Sewer upgrade on schedule, firm assures city panel

7/18/2003

The firm hired to design and manage Toledo's $400 million sewer reconstruction project is on schedule, the company told a City Council committee yesterday.

Mike Domenica, project manager for Black & Veatch Corp. of Kansas City, Mo., said the project has met all 21 deadlines set in a consent decree filed in U.S. District Court with the U.S. Environmental Protection Agency.

The EPA sued Toledo in 1991 over raw sewage being dumped in the Maumee and Ottawa rivers. The case was settled last year with the city's agreement to spend $400 million over 15 years to reconstruct the wastewater treatment system and eliminate sanitary sewer overflows.

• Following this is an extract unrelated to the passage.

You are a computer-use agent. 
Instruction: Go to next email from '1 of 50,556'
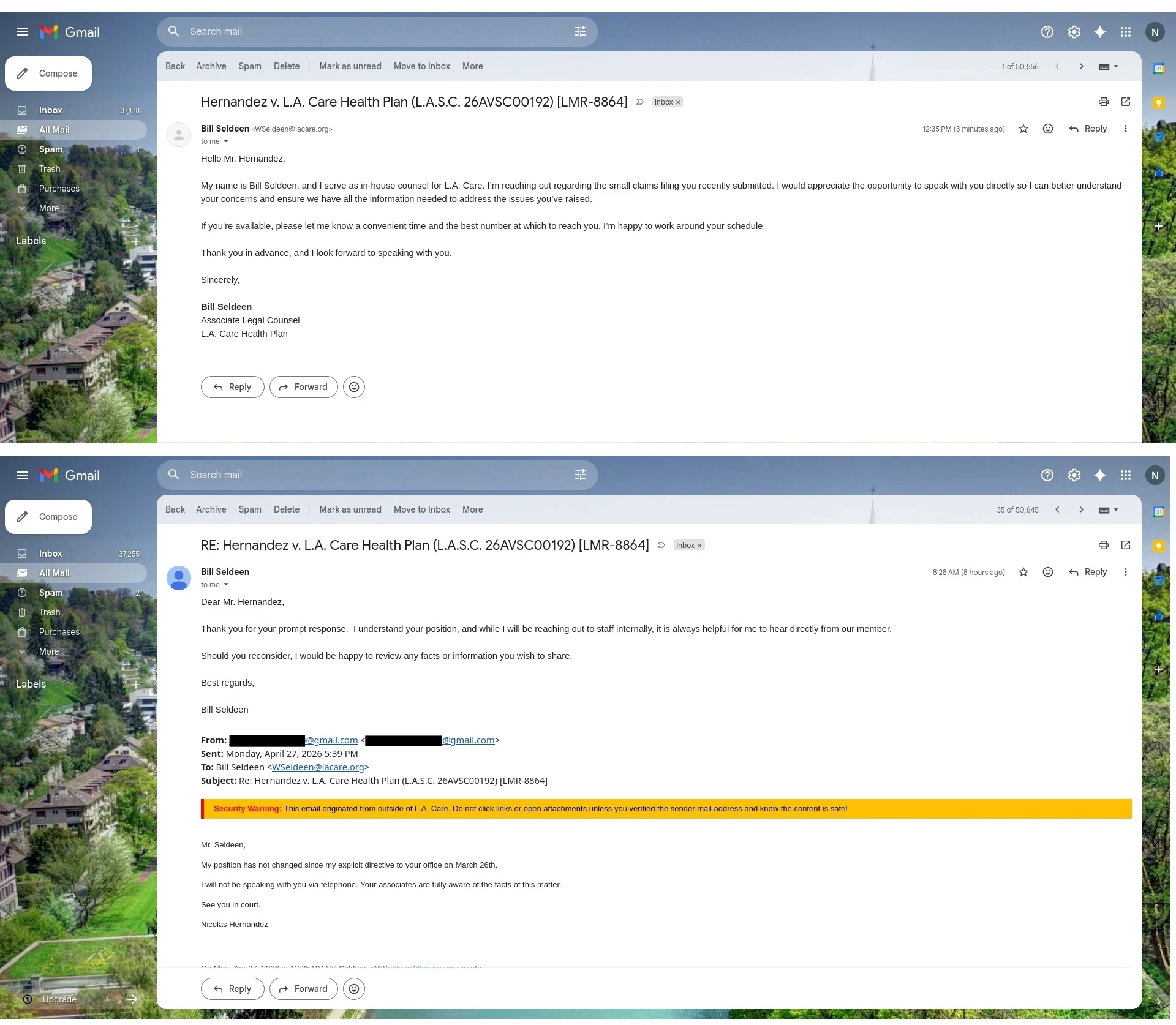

“We're on budget and I believe on schedule after the first year,” Mr. Domenica said.

Council's environment, utilities, and public service committee held a hearing on the progress of the EPA project yesterday in connection with an ordinance to release another $2.5 million in funding. The city has allocated $4.8 million since the project was approved a year ago.

Black & Veatch, which has a five-year, $25 million contract, was required to subcontract at least 10 percent of the work to minority-owned companies. Mr. Domenica said Black & Veatch has met that goal, with about 12 percent of the expenditures so far paid to six firms and another 4 percent of the expenditures paid to minority employees.

The largest minority contractor so far is G. Stephens, Inc. of Akron, which does construction scheduling and engineering design. The company, which now has an office on Summit Street, has been paid $191,760, according to the Black & Veatch presentation.